A backwater more Southern than Western, barely rid of the Ku Klux Klan ”that’s what Stanley Marcus returned to from Harvard in 1926. He settled into his father’s store at the corner of Main and Ervay and quickly came to see that the standards already embedded there, at Neiman Marcus, could be applied to the whole of life ”and should be.

He married Billie Cantrell, a beautiful and spirited buyer for the Sport Shop. Together they set out to build a house by Frank Lloyd Wright, who produced a plan they loved but could not afford. Even so, the experience was pivotal. Stanley Marcus learned always to aim for the best, and the house he created, while not by the master, was informed by the same sense of line, landscape, and proportion that animated the highest moments of the Prairie School.

During World War II, when the nation needed all the cotton and wool it could get to clothe our forces at the front, it was Stanley Marcus who went to Washington, D.C., and devised a silhouette that emphasized a slender shape instead of flowing fabric. Then he persuaded American women to wear that silhouette all the way to VJ Day. The style we see in the fabulous films of the 1940s came directly from Stanley Marcus.

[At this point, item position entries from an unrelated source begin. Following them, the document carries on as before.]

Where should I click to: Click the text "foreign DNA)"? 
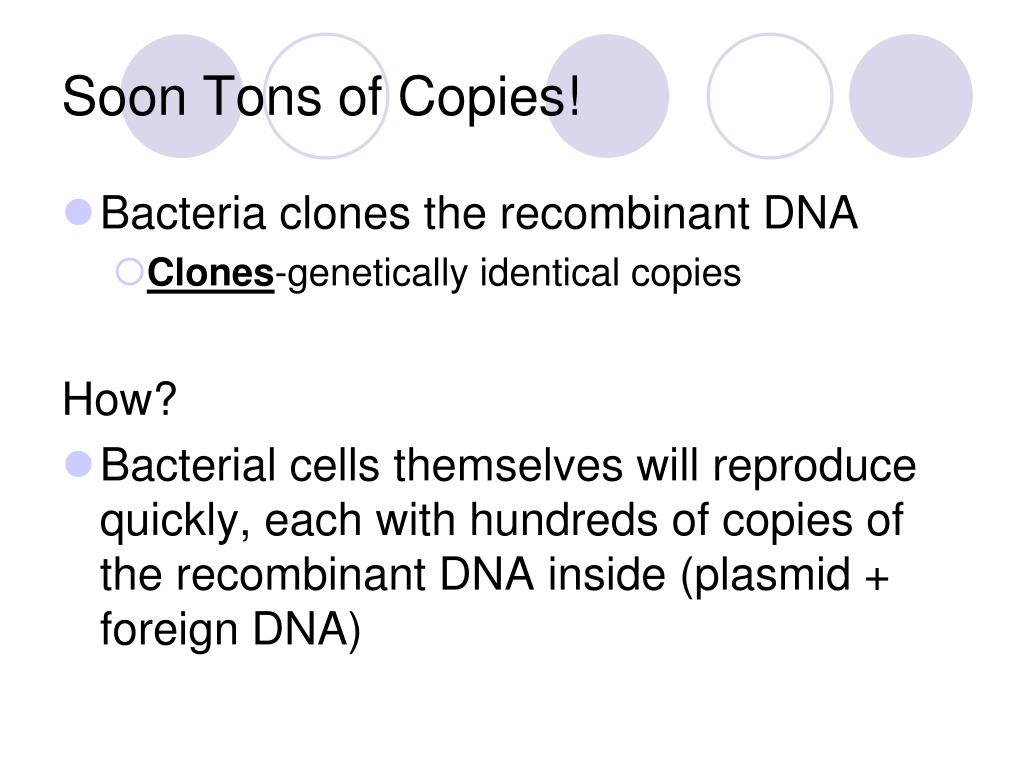point(231,630)
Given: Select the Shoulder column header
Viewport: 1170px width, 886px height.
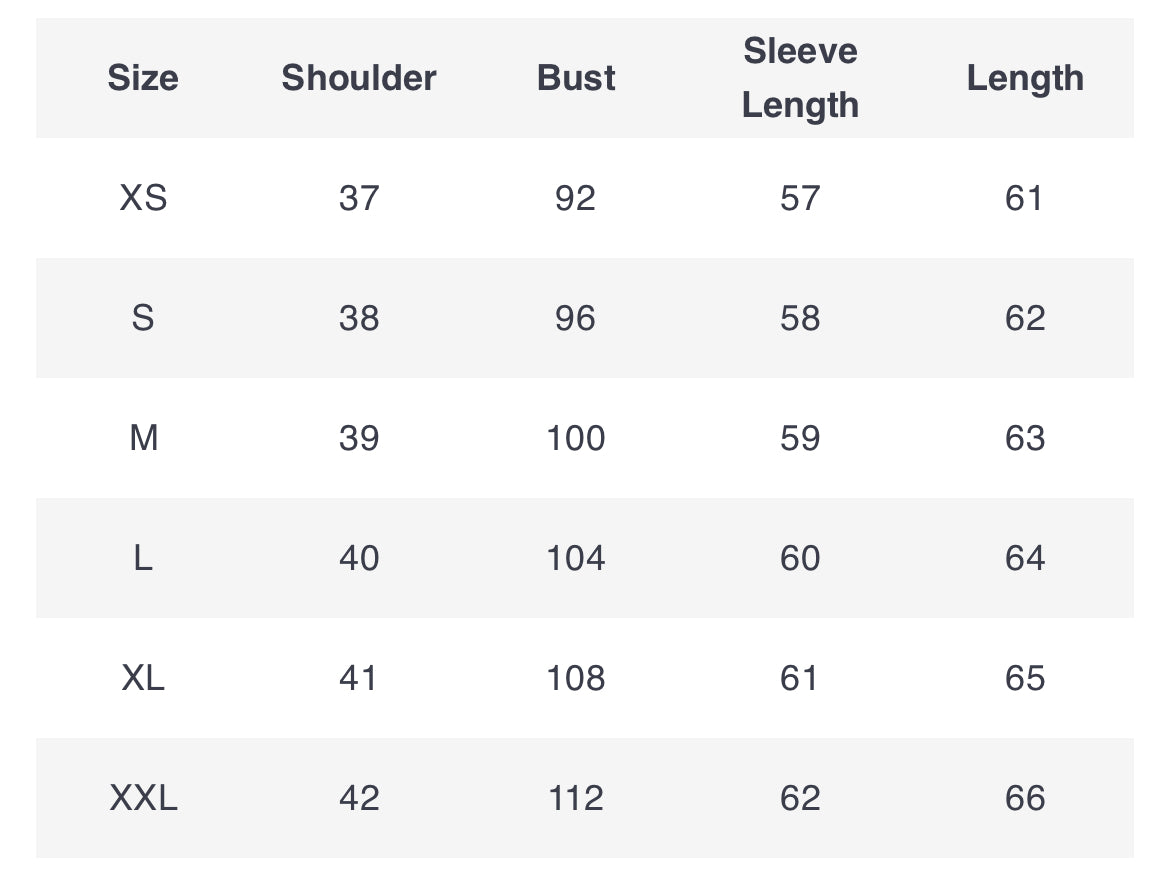Looking at the screenshot, I should pyautogui.click(x=359, y=78).
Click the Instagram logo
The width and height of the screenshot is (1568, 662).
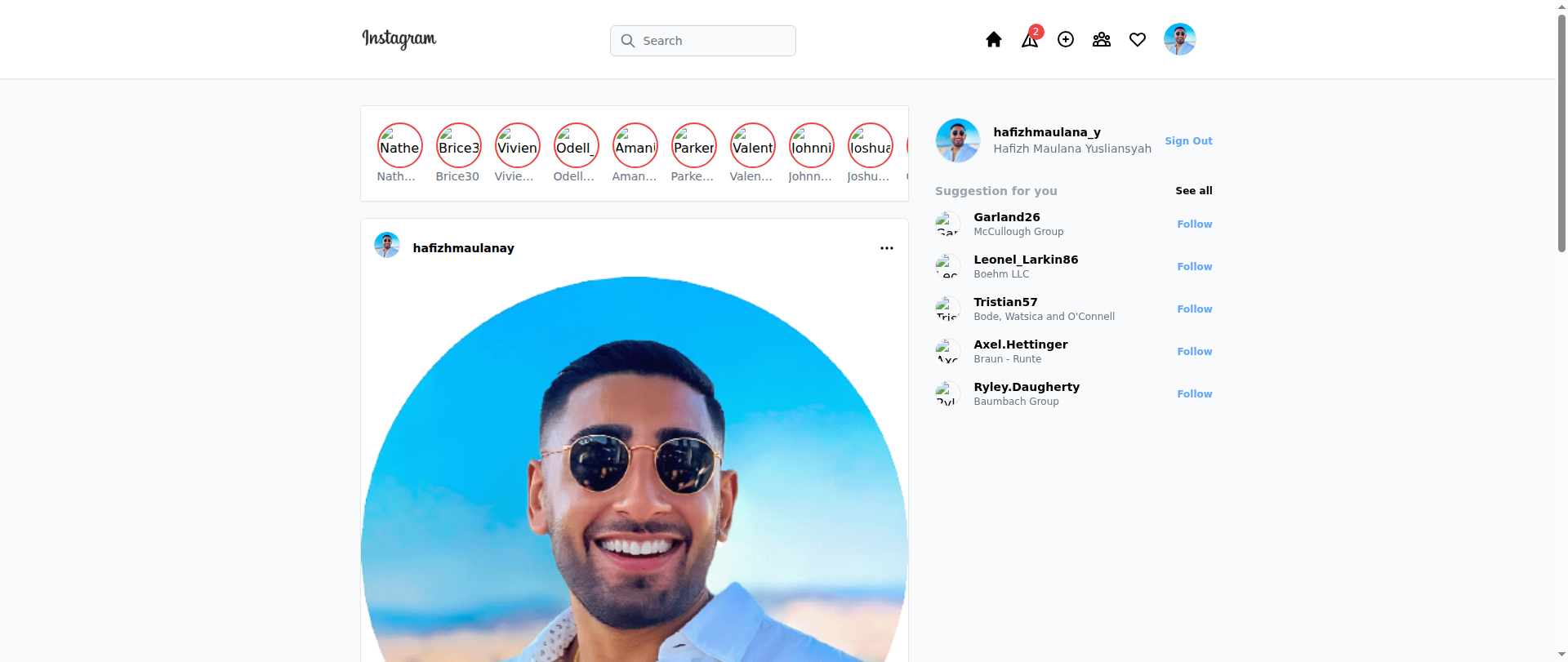[399, 39]
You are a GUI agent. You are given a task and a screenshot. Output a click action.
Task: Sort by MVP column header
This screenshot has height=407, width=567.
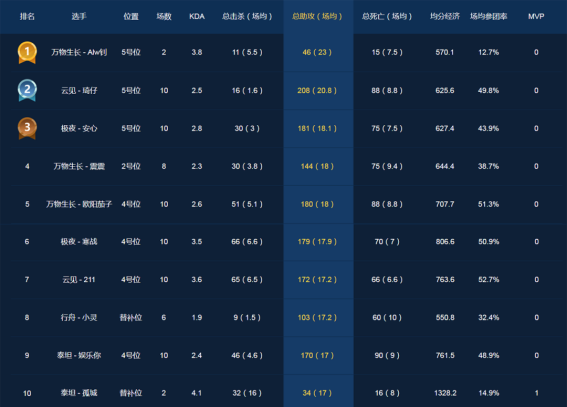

After the war, he came home to Dallas, once again, and found people turning inward, fearful of things alien to their own instincts. Even Picasso seemed threatening. His work was banned from the art museum because he was a Communist, although he was making the most of capitalist collectors to grow wealthy himself. No real danger there. Stanley Marcus knew that as well as anybody and fought to restore the museum to its senses.

But he did more than that. He held up to the city not a mirror but a window, through which he introduced, patiently and with infinite imagination, the world. His Neiman Marcus Fortnights brought to downtown the finest clothes, furnishings, foods, and arts from nations everywhere. In an era of infrequent fliers, he showed Dallas the importance of simple pleasures, shared with people oceans away.

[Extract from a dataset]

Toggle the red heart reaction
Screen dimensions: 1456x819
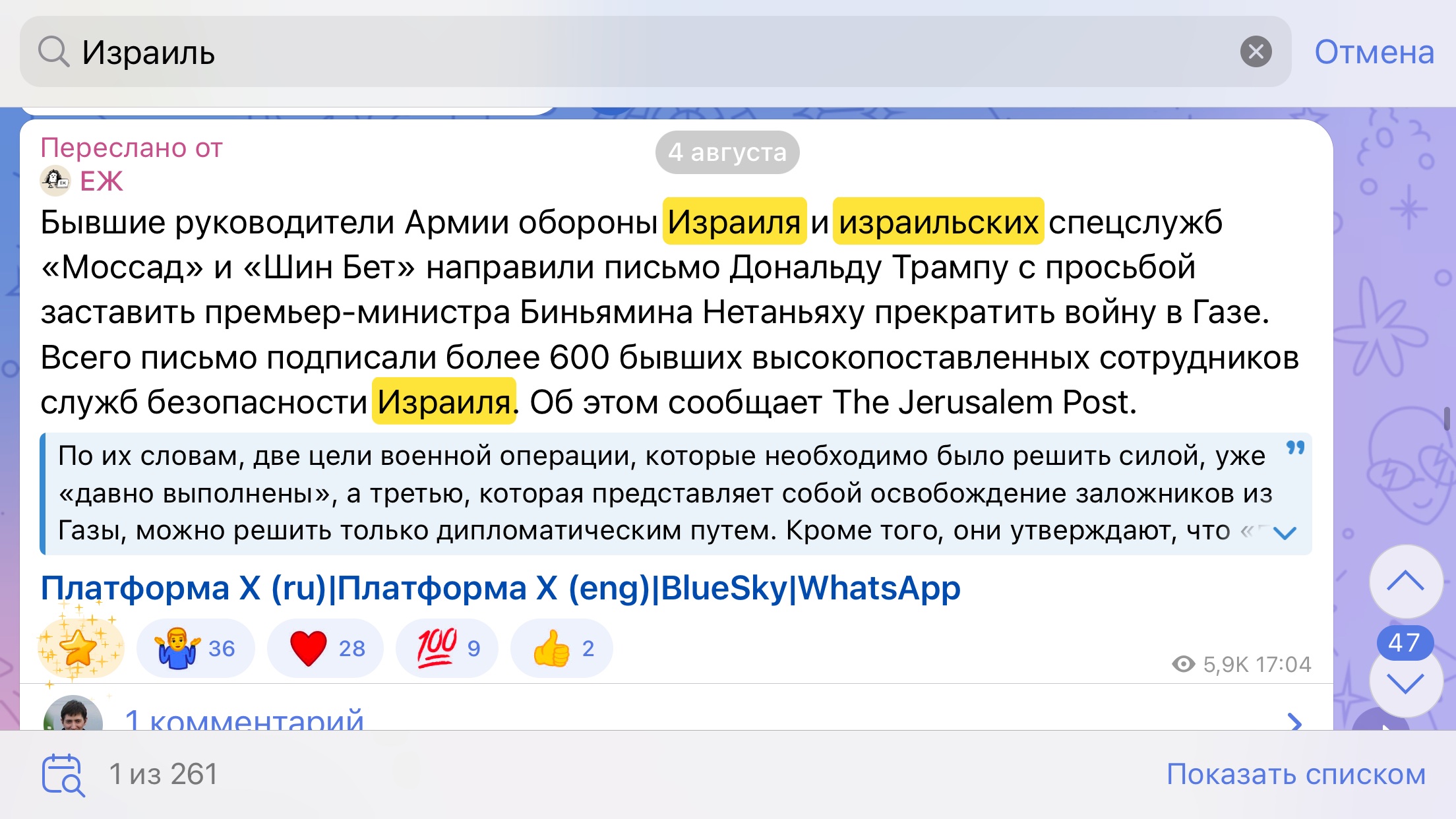tap(325, 648)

The stand he took was far beyond fashion. It was a deep declaration of the good life, rooted in all that had gone before, yet reaching ever for the new. When Billie Marcus died, Stanley and Linda, his second wife, embraced the aesthetic of Santa Fe, especially folk art. They nurtured a taste for Bobby Short’s music in New York, and in the last year of his life Stanley and Linda hurried to Broadway to see The Producers, then the latest hit.

What Stanley Marcus understood is this: style mocks death. Style keeps death at bay. And, as George Herbert said, living well really is the best revenge.